● Work request
The whole listing needs to be restated word for word.

● Records for this task
-------------------------
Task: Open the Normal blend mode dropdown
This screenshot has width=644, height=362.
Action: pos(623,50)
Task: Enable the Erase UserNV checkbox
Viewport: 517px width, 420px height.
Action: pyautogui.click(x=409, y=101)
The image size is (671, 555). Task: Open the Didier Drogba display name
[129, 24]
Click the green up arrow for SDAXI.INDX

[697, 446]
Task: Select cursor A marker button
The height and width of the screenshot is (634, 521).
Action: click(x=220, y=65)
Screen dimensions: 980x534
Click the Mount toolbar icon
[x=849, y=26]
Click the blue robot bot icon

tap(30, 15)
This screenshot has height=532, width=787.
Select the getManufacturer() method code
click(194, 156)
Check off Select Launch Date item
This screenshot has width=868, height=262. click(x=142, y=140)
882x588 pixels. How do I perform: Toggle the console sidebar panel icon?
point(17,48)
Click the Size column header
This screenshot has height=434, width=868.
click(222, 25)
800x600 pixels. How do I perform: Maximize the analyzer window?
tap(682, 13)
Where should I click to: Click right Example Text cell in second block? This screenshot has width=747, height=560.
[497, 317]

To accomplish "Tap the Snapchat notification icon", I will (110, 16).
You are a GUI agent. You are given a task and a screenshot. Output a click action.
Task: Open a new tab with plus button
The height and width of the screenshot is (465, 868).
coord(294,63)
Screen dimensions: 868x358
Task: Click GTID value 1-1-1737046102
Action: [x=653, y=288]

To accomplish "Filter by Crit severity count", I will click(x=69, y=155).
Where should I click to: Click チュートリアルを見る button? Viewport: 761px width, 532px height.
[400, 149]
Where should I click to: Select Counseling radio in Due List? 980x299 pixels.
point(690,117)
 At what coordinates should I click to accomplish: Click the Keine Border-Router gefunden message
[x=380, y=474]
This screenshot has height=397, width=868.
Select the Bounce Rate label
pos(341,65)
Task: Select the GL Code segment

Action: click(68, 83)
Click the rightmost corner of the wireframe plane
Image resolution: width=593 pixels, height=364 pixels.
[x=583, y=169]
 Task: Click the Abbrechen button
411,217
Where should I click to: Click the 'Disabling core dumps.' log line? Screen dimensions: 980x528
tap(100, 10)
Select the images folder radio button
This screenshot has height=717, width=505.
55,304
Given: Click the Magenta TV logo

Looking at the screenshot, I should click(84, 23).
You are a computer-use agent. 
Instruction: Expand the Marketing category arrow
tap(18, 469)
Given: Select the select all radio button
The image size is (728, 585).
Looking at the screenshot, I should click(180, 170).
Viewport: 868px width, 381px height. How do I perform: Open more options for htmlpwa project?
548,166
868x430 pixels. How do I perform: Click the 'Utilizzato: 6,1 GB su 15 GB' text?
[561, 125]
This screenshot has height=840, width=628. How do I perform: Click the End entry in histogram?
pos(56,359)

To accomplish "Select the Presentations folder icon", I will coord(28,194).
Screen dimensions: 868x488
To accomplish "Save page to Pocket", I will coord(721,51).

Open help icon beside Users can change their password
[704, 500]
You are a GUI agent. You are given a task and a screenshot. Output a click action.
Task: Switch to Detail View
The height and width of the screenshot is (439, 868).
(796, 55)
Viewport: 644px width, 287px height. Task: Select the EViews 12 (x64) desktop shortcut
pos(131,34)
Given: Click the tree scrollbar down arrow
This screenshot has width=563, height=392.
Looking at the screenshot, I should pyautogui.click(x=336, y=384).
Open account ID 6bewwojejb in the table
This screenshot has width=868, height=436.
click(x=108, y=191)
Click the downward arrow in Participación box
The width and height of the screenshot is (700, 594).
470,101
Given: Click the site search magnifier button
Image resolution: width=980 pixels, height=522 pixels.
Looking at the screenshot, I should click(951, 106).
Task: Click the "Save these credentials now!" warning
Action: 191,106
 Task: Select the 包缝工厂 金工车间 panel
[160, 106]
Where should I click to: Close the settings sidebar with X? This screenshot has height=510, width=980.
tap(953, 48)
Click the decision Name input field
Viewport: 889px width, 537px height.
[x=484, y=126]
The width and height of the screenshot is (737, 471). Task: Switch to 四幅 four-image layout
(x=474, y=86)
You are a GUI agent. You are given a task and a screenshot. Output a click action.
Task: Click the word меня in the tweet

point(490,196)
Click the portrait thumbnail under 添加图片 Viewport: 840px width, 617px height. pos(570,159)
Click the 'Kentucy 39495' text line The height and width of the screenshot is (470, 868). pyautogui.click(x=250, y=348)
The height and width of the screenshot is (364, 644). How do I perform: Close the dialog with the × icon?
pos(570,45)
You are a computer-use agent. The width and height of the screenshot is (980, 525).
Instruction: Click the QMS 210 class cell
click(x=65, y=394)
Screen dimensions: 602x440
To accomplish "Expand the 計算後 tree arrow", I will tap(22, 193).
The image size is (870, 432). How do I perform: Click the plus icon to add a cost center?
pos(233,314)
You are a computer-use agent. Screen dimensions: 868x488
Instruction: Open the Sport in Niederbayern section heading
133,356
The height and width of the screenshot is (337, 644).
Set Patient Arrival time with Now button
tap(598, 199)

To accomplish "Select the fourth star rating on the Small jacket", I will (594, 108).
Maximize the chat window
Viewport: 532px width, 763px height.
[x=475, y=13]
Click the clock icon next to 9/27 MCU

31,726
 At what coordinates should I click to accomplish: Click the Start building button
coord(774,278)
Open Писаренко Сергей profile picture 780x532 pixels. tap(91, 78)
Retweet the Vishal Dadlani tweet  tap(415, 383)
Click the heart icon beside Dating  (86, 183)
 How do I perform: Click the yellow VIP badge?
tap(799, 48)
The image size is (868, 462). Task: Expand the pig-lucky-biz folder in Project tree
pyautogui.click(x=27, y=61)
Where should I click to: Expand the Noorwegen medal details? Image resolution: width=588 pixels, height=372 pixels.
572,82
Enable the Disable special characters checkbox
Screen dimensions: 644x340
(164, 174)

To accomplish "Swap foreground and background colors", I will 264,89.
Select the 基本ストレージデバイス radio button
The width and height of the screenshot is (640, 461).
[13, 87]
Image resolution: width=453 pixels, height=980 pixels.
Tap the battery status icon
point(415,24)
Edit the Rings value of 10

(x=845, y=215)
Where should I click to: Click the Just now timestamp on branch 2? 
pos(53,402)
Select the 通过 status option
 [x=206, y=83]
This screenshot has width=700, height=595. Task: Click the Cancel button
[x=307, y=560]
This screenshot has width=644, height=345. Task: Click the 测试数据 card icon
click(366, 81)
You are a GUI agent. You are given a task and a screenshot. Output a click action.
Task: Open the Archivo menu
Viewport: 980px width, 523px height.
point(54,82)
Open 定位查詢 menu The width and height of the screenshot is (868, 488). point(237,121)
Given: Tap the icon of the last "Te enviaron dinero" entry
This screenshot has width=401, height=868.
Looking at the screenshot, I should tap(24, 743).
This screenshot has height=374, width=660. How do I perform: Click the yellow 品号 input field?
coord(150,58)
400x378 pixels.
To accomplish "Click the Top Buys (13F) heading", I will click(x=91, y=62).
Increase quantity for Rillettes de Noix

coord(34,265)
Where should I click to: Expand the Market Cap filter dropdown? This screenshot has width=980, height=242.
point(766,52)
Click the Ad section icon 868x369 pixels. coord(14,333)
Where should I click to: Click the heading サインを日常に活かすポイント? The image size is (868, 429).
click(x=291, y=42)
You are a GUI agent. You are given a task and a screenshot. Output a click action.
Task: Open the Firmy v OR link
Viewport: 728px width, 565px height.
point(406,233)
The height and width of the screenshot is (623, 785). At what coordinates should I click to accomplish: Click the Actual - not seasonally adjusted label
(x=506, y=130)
-------------------------
● Solution to this exercise
Task: Open the Normal blend mode dropdown
This screenshot has width=644, height=362.
Action: pos(623,50)
Task: Enable the Erase UserNV checkbox
Viewport: 517px width, 420px height.
Action: pyautogui.click(x=409, y=101)
The image size is (671, 555). Task: Open the Didier Drogba display name
[129, 24]
Click the green up arrow for SDAXI.INDX

[697, 446]
Task: Select cursor A marker button
The height and width of the screenshot is (634, 521).
Action: click(x=220, y=65)
Screen dimensions: 980x534
Click the Mount toolbar icon
[x=849, y=26]
Click the blue robot bot icon

tap(30, 15)
This screenshot has height=532, width=787.
Select the getManufacturer() method code
click(194, 156)
Check off Select Launch Date item
This screenshot has width=868, height=262. click(x=142, y=140)
882x588 pixels. How do I perform: Toggle the console sidebar panel icon?
point(17,48)
Click the Size column header
This screenshot has height=434, width=868.
click(222, 25)
800x600 pixels. How do I perform: Maximize the analyzer window?
tap(682, 13)
Where should I click to: Click right Example Text cell in second block? This screenshot has width=747, height=560.
[497, 317]

To accomplish "Tap the Snapchat notification icon", I will (110, 16).
You are a GUI agent. You are given a task and a screenshot. Output a click action.
Task: Open a new tab with plus button
The height and width of the screenshot is (465, 868).
coord(294,63)
Screen dimensions: 868x358
Task: Click GTID value 1-1-1737046102
Action: [x=653, y=288]

To accomplish "Filter by Crit severity count", I will click(x=69, y=155).
Where should I click to: Click チュートリアルを見る button? Viewport: 761px width, 532px height.
[400, 149]
Where should I click to: Select Counseling radio in Due List? 980x299 pixels.
point(690,117)
 At what coordinates should I click to accomplish: Click the Keine Border-Router gefunden message
[x=380, y=474]
This screenshot has height=397, width=868.
Select the Bounce Rate label
pos(341,65)
Task: Select the GL Code segment

Action: click(68, 83)
Click the rightmost corner of the wireframe plane
Image resolution: width=593 pixels, height=364 pixels.
[x=583, y=169]
 Task: Click the Abbrechen button
411,217
Where should I click to: Click the 'Disabling core dumps.' log line? Screen dimensions: 980x528
tap(100, 10)
Select the images folder radio button
This screenshot has height=717, width=505.
55,304
Given: Click the Magenta TV logo

Looking at the screenshot, I should click(84, 23).
You are a computer-use agent. 
Instruction: Expand the Marketing category arrow
tap(18, 469)
Given: Select the select all radio button
The image size is (728, 585).
Looking at the screenshot, I should click(180, 170).
Viewport: 868px width, 381px height. How do I perform: Open more options for htmlpwa project?
548,166
868x430 pixels. How do I perform: Click the 'Utilizzato: 6,1 GB su 15 GB' text?
[561, 125]
This screenshot has height=840, width=628. How do I perform: Click the End entry in histogram?
pos(56,359)

To accomplish "Select the Presentations folder icon", I will coord(28,194).
Screen dimensions: 868x488
To accomplish "Save page to Pocket", I will coord(721,51).

Open help icon beside Users can change their password
[704, 500]
You are a GUI agent. You are given a task and a screenshot. Output a click action.
Task: Switch to Detail View
The height and width of the screenshot is (439, 868).
(796, 55)
Viewport: 644px width, 287px height. Task: Select the EViews 12 (x64) desktop shortcut
pos(131,34)
Given: Click the tree scrollbar down arrow
This screenshot has width=563, height=392.
Looking at the screenshot, I should pyautogui.click(x=336, y=384).
Open account ID 6bewwojejb in the table
This screenshot has width=868, height=436.
click(x=108, y=191)
Click the downward arrow in Participación box
The width and height of the screenshot is (700, 594).
470,101
Given: Click the site search magnifier button
Image resolution: width=980 pixels, height=522 pixels.
Looking at the screenshot, I should click(951, 106).
Task: Click the "Save these credentials now!" warning
Action: 191,106
 Task: Select the 包缝工厂 金工车间 panel
[160, 106]
Where should I click to: Close the settings sidebar with X? This screenshot has height=510, width=980.
tap(953, 48)
Click the decision Name input field
Viewport: 889px width, 537px height.
[x=484, y=126]
The width and height of the screenshot is (737, 471). Task: Switch to 四幅 four-image layout
(x=474, y=86)
You are a GUI agent. You are given a task and a screenshot. Output a click action.
Task: Click the word меня in the tweet

point(490,196)
Click the portrait thumbnail under 添加图片 Viewport: 840px width, 617px height. pos(570,159)
Click the 'Kentucy 39495' text line The height and width of the screenshot is (470, 868). pyautogui.click(x=250, y=348)
The height and width of the screenshot is (364, 644). How do I perform: Close the dialog with the × icon?
pos(570,45)
You are a computer-use agent. The width and height of the screenshot is (980, 525).
Instruction: Click the QMS 210 class cell
click(x=65, y=394)
Screen dimensions: 602x440
To accomplish "Expand the 計算後 tree arrow", I will tap(22, 193).
The image size is (870, 432). How do I perform: Click the plus icon to add a cost center?
pos(233,314)
You are a computer-use agent. Screen dimensions: 868x488
Instruction: Open the Sport in Niederbayern section heading
133,356
The height and width of the screenshot is (337, 644).
Set Patient Arrival time with Now button
tap(598, 199)

To accomplish "Select the fourth star rating on the Small jacket", I will (594, 108).
Maximize the chat window
Viewport: 532px width, 763px height.
[x=475, y=13]
Click the clock icon next to 9/27 MCU

31,726
 At what coordinates should I click to accomplish: Click the Start building button
coord(774,278)
Open Писаренко Сергей profile picture 780x532 pixels. tap(91, 78)
Retweet the Vishal Dadlani tweet  tap(415, 383)
Click the heart icon beside Dating  (86, 183)
 How do I perform: Click the yellow VIP badge?
tap(799, 48)
The image size is (868, 462). Task: Expand the pig-lucky-biz folder in Project tree
pyautogui.click(x=27, y=61)
Where should I click to: Expand the Noorwegen medal details? Image resolution: width=588 pixels, height=372 pixels.
572,82
Enable the Disable special characters checkbox
Screen dimensions: 644x340
(164, 174)

To accomplish "Swap foreground and background colors", I will 264,89.
Select the 基本ストレージデバイス radio button
The width and height of the screenshot is (640, 461).
[13, 87]
Image resolution: width=453 pixels, height=980 pixels.
Tap the battery status icon
point(415,24)
Edit the Rings value of 10

(x=845, y=215)
Where should I click to: Click the Just now timestamp on branch 2? 
pos(53,402)
Select the 通过 status option
 [x=206, y=83]
This screenshot has width=700, height=595. Task: Click the Cancel button
[x=307, y=560]
This screenshot has width=644, height=345. Task: Click the 测试数据 card icon
click(366, 81)
You are a GUI agent. You are given a task and a screenshot. Output a click action.
Task: Open the Archivo menu
Viewport: 980px width, 523px height.
point(54,82)
Open 定位查詢 menu The width and height of the screenshot is (868, 488). point(237,121)
Given: Tap the icon of the last "Te enviaron dinero" entry
This screenshot has width=401, height=868.
Looking at the screenshot, I should tap(24, 743).
This screenshot has height=374, width=660. How do I perform: Click the yellow 品号 input field?
coord(150,58)
400x378 pixels.
To accomplish "Click the Top Buys (13F) heading", I will click(x=91, y=62).
Increase quantity for Rillettes de Noix

coord(34,265)
Where should I click to: Expand the Market Cap filter dropdown? This screenshot has width=980, height=242.
point(766,52)
Click the Ad section icon 868x369 pixels. coord(14,333)
Where should I click to: Click the heading サインを日常に活かすポイント? The image size is (868, 429).
click(x=291, y=42)
You are a GUI agent. You are given a task and a screenshot. Output a click action.
Task: Open the Firmy v OR link
Viewport: 728px width, 565px height.
point(406,233)
The height and width of the screenshot is (623, 785). At what coordinates should I click to accomplish: Click the Actual - not seasonally adjusted label
(x=506, y=130)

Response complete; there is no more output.